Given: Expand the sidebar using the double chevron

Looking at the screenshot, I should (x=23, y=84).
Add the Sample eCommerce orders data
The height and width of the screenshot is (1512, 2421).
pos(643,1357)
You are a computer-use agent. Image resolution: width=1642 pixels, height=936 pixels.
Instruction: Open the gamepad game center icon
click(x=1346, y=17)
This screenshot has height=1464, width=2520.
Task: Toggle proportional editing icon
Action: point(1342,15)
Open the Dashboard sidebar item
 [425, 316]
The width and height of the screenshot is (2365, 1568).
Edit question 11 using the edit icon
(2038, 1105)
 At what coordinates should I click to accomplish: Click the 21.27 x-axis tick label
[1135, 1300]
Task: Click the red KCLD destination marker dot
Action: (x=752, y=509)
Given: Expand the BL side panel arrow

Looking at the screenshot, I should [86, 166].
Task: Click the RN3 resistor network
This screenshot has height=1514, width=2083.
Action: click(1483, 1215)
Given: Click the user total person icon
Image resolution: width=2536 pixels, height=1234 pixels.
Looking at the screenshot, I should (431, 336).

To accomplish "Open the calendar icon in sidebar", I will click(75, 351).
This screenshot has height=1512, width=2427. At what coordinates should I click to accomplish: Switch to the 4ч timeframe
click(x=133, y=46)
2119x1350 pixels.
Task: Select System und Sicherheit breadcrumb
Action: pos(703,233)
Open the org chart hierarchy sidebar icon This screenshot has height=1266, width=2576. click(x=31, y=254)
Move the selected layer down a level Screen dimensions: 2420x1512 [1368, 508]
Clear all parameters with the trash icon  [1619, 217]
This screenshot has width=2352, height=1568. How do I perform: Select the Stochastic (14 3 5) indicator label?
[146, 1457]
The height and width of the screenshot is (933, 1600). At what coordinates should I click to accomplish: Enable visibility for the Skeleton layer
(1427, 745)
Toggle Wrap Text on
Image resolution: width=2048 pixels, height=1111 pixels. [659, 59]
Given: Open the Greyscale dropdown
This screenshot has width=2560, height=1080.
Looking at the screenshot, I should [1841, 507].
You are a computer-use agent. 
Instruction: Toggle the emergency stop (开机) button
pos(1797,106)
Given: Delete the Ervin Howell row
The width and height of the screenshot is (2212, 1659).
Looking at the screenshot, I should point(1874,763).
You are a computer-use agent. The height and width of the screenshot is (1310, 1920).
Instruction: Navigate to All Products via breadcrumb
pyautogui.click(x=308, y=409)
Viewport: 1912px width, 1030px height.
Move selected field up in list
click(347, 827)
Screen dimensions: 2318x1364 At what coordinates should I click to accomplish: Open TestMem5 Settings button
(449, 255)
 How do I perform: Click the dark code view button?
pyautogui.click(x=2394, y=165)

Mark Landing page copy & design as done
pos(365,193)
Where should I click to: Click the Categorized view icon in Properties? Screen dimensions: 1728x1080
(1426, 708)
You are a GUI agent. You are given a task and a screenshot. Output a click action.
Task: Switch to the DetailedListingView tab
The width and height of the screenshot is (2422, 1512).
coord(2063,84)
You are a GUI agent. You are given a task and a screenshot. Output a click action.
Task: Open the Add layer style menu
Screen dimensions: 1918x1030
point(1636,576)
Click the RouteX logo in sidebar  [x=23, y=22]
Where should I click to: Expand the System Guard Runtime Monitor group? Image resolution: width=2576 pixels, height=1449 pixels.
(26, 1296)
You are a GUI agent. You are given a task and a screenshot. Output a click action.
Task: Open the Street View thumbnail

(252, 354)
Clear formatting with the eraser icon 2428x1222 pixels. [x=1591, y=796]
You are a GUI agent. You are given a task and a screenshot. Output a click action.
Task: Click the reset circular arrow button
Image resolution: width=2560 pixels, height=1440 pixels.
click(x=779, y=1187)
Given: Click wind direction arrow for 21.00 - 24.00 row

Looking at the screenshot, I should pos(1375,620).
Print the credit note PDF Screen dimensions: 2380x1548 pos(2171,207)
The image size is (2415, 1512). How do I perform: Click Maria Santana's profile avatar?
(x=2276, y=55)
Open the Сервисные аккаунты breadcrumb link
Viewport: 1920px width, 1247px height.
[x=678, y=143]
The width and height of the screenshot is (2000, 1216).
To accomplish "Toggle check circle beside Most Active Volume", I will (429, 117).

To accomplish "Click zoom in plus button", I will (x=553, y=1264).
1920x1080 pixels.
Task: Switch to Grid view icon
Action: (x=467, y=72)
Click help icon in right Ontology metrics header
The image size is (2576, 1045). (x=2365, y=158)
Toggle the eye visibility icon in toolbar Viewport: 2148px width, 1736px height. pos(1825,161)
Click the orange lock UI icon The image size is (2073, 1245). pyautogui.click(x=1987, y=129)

→ Task to complete:
In the listing above, find the line with "Task: Switch to the DetailedListingView tab" and the line with "The width and height of the screenshot is (2000, 1216)."; output exactly those lines and all lines between them.

→ Your response:
Task: Switch to the DetailedListingView tab
The width and height of the screenshot is (2422, 1512).
coord(2063,84)
You are a GUI agent. You are given a task and a screenshot. Output a click action.
Task: Open the Add layer style menu
Screen dimensions: 1918x1030
point(1636,576)
Click the RouteX logo in sidebar  [x=23, y=22]
Where should I click to: Expand the System Guard Runtime Monitor group? Image resolution: width=2576 pixels, height=1449 pixels.
(26, 1296)
You are a GUI agent. You are given a task and a screenshot. Output a click action.
Task: Open the Street View thumbnail

(252, 354)
Clear formatting with the eraser icon 2428x1222 pixels. [x=1591, y=796]
You are a GUI agent. You are given a task and a screenshot. Output a click action.
Task: Click the reset circular arrow button
Image resolution: width=2560 pixels, height=1440 pixels.
click(x=779, y=1187)
Given: Click wind direction arrow for 21.00 - 24.00 row

Looking at the screenshot, I should pos(1375,620).
Print the credit note PDF Screen dimensions: 2380x1548 pos(2171,207)
The image size is (2415, 1512). How do I perform: Click Maria Santana's profile avatar?
(x=2276, y=55)
Open the Сервисные аккаунты breadcrumb link
Viewport: 1920px width, 1247px height.
[x=678, y=143]
The width and height of the screenshot is (2000, 1216).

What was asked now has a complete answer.